Liverpool’s parks are the best in the world – and here’s why…

Spring is in the air! The clocks are going forward and we’re starting to think about going out and about to get some fresh air and make the most of the lovely, longer days. And Liverpool is lucky to have the very best parklife in which to do it!


The city has more than 2,500 acres of glorious green space; plenty of parks and open areas so there’s no shortage of places to go whether you’re planning a picnic, taking the kids for a swing in the play area, or enjoying a stroll in the beautiful surroundings and a time to chill.

Here’s our six of the very best…

Princes Park

The historical park in Toxteth was Liverpool’s first public park and, dating back to the 19th Century, it still has the former carriage drive. With 110 acres there’s plenty of play room as well as a fishing lake and the foundations of the former Grade II listed boathouse to add interest. A permanent memorial to Nelson Mandela is being created with a bridge across the lake, a pavilion and stonework inscribed with quotes from Mandela who was made a Freeman of Liverpool in 1994. The pedestals represent oil drums he used to grow an allotment on the rooftop of Pollsmoor Prison, and the memorial his love of gardens and horticulture along with his struggle for freedom, equality and humanity.

Sefton Park

You’d need more than a day to explore all of Sefton Park because, with 235 acres, the Grade II listed park isn’t short on space. Host to the annual Liverpool International Music Festival (LIMF) in summer, there’s an abundance of quiet spots for a picnic or field games with the family, as well as places to explore. Explorers can check out the grotto, well-known as Old Nick’s Caves, the Fairy Glen or make a bee-line for the playground which has swings, a slide a climbing frame and more; and not forgetting the boating lake, the bandstand and the stunning restored Palm House.

Calderstones Park

Calderstones Park

The Japanese garden has got to be one of the jewels in this Liverpool park, but it’s not the only thing to shine in this 94-acre green space. It’s also home to old English gardens and an impressive oak tree that’s 1,000 years old. There’s a lake which means little-ones can feed the ducks and the grown-ups can fish (providing they have an angling permit). There’s a large play area for kids with an adjacent wooded area with climbing frames for older children; the Storybarn – an interactive story centre for children to explore, share and discover a love of books, an ice-cream parlour and café. Don’t forget too, the Miniature Railway which runs every Sunday.

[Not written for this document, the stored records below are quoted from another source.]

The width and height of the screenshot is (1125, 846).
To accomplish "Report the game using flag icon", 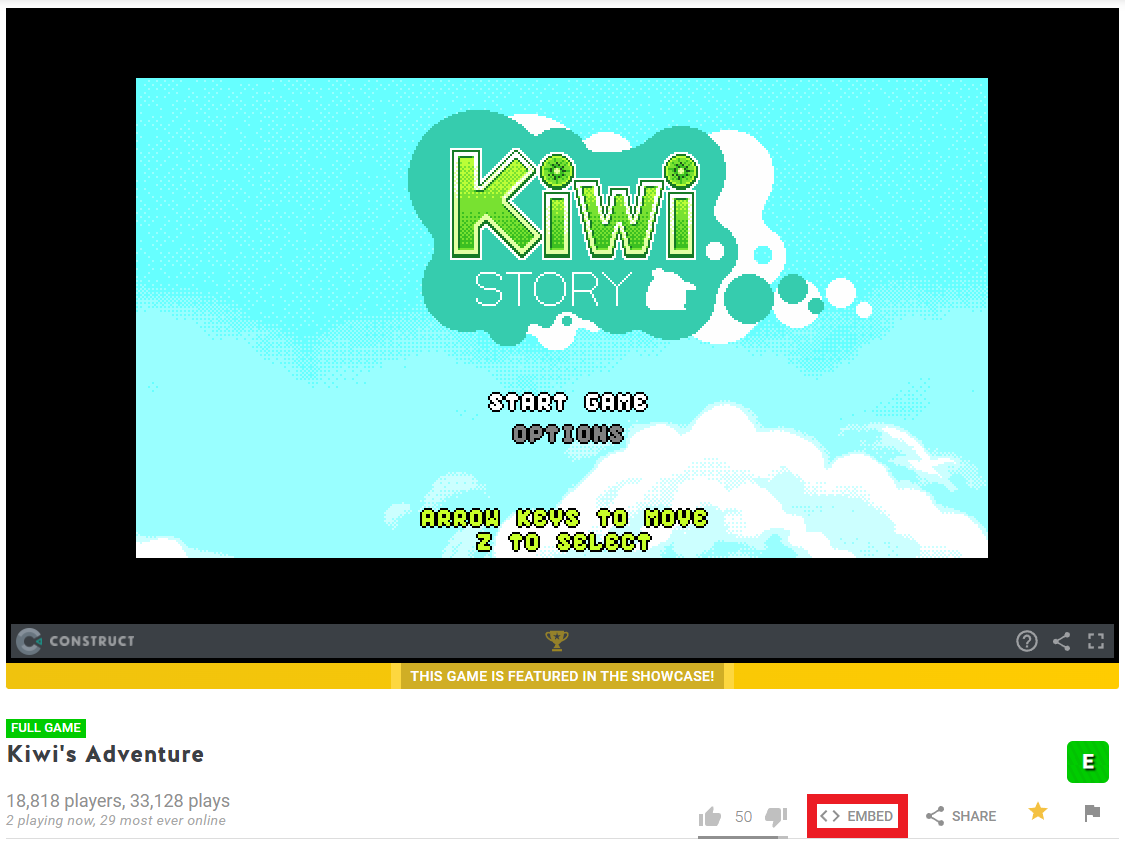I will 1092,813.
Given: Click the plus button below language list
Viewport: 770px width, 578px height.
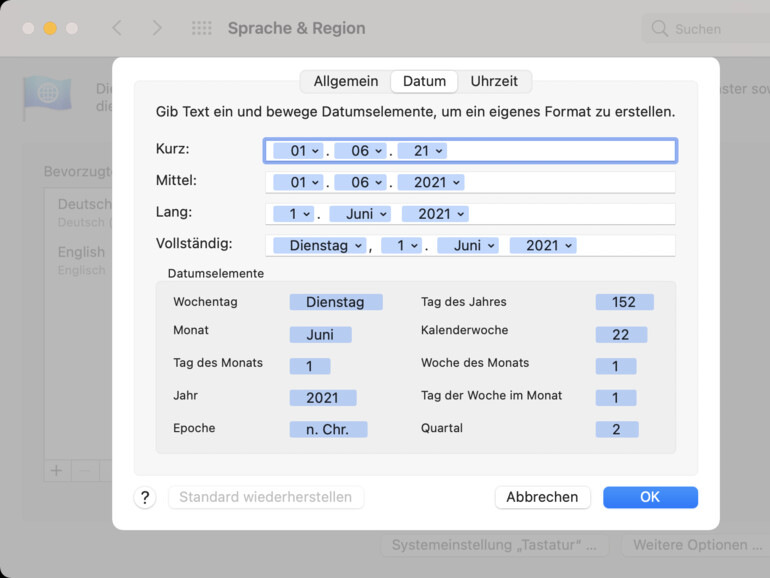Looking at the screenshot, I should click(x=57, y=470).
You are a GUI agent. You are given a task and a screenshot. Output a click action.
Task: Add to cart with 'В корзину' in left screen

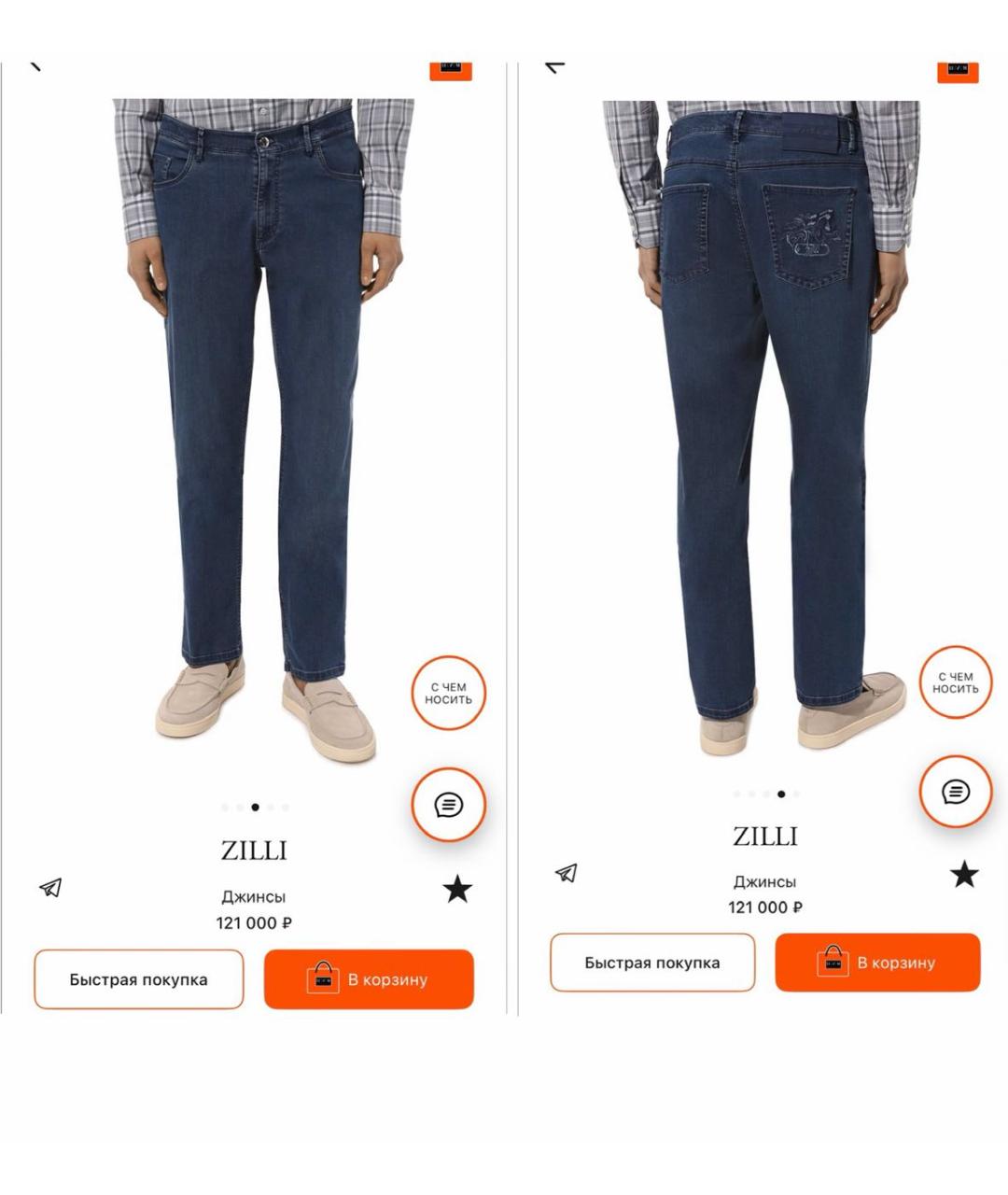click(x=369, y=979)
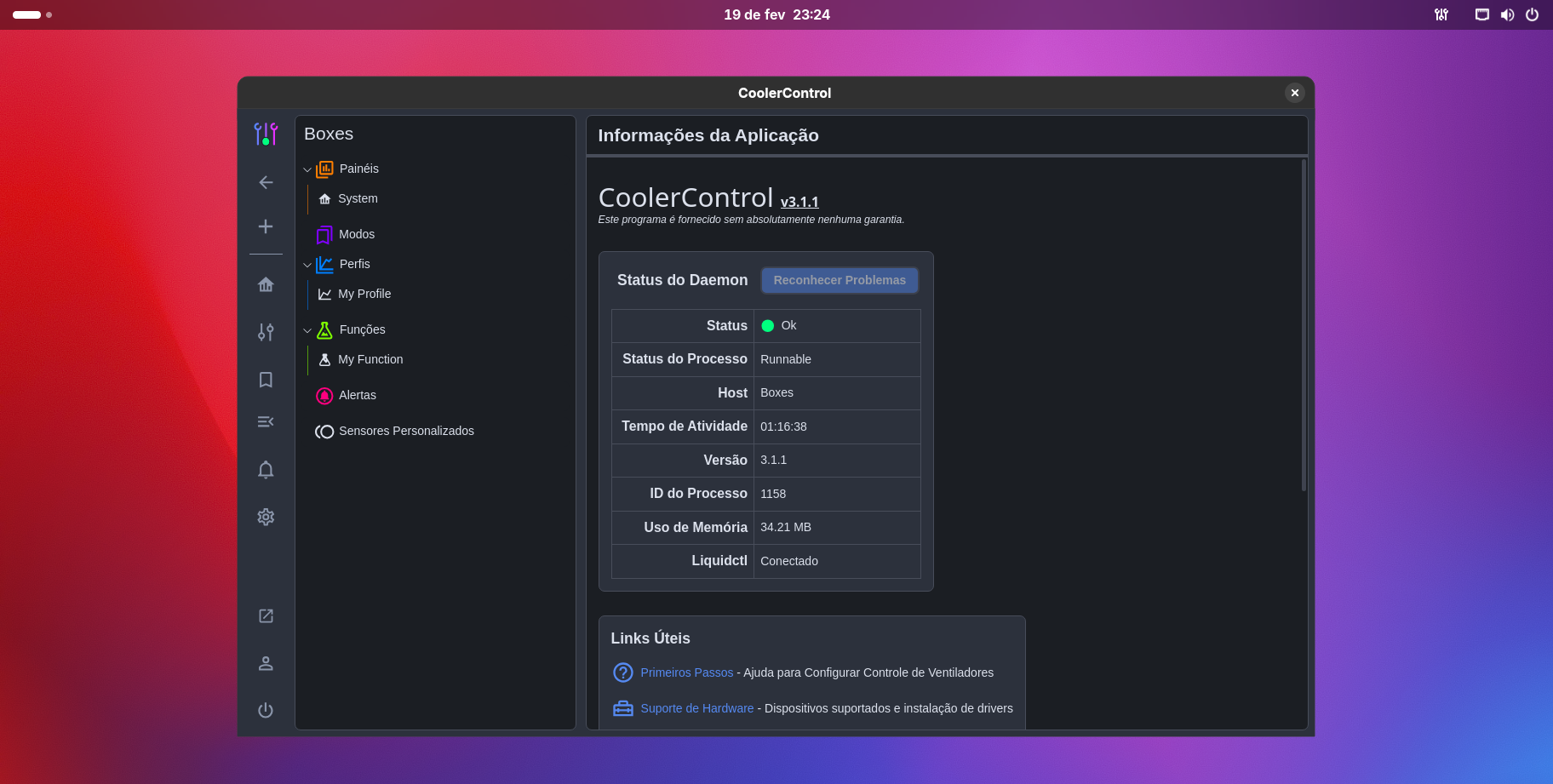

Croxteth Hall and Country Park

Once home to the Earls of Sefton, Croxteth Hall is open to the public from April to September, but all year round there’s tons to do in the 500-acre country park in West Derby. It boasts woodland, pastures, ponds and streams to explore on a network of paths and trails – and it’s a great place to look for wildlife though, of course, there’s plenty of that in Home Farm, a traditional working Victorian farm and is one of the leading conservation farm parks. As well as regular events held at Croxteth, there’s a beautiful walled garden (also open April to September), an adventure playground and outdoor exercise equipment, a café and gift shop – and it also features Jungle Parc activity centre with Tarzan swings, tree trekking and zip wires.

Stanley Park

Where else can boast such a stunning park in the middle of two of the country’s top football clubs? Dividing Anfield and Goodison, Stanley Park is a Green Flag and Green Heritage award-winning venue with Grade II listed features like the 1899 Gladstone Conservatory, restored and renamed the Isla Gladstone Conservatory. You can happily while away a few hours here whether it’s having fun in the playground, taking in the fragrance of the famed rose gardens or exploring its many wildlife habits. The park, designed by Edward Kemp who worked as a garden apprentice at Chatsworth House in Derbyshire, also has a large lake and a fairy tale bandstand which hosts events such as the Liverpool Bandstand Festival.

St James Mount and Gardens

Not your average park we admit, but the sunken and secluded cemetery gardens in the shadow of Liverpool’s magnificent Anglican Cathedral are definitely worth a visit. The park was formerly a cemetery, and a stone path lined with recycled grave stones goes through a short tunnel on entrance to the garden, between the Oratory and the main entrance of the cathedral. The Grade I listed gardens include historical features like the stone arch between Garden Lodge and the steps up the Mount, the Huskisson Memorial, a natural spring and a system of broad ramps lined with catacombs. It’s a perfect place to sit, relax and take in the amazing architecture which surrounds it.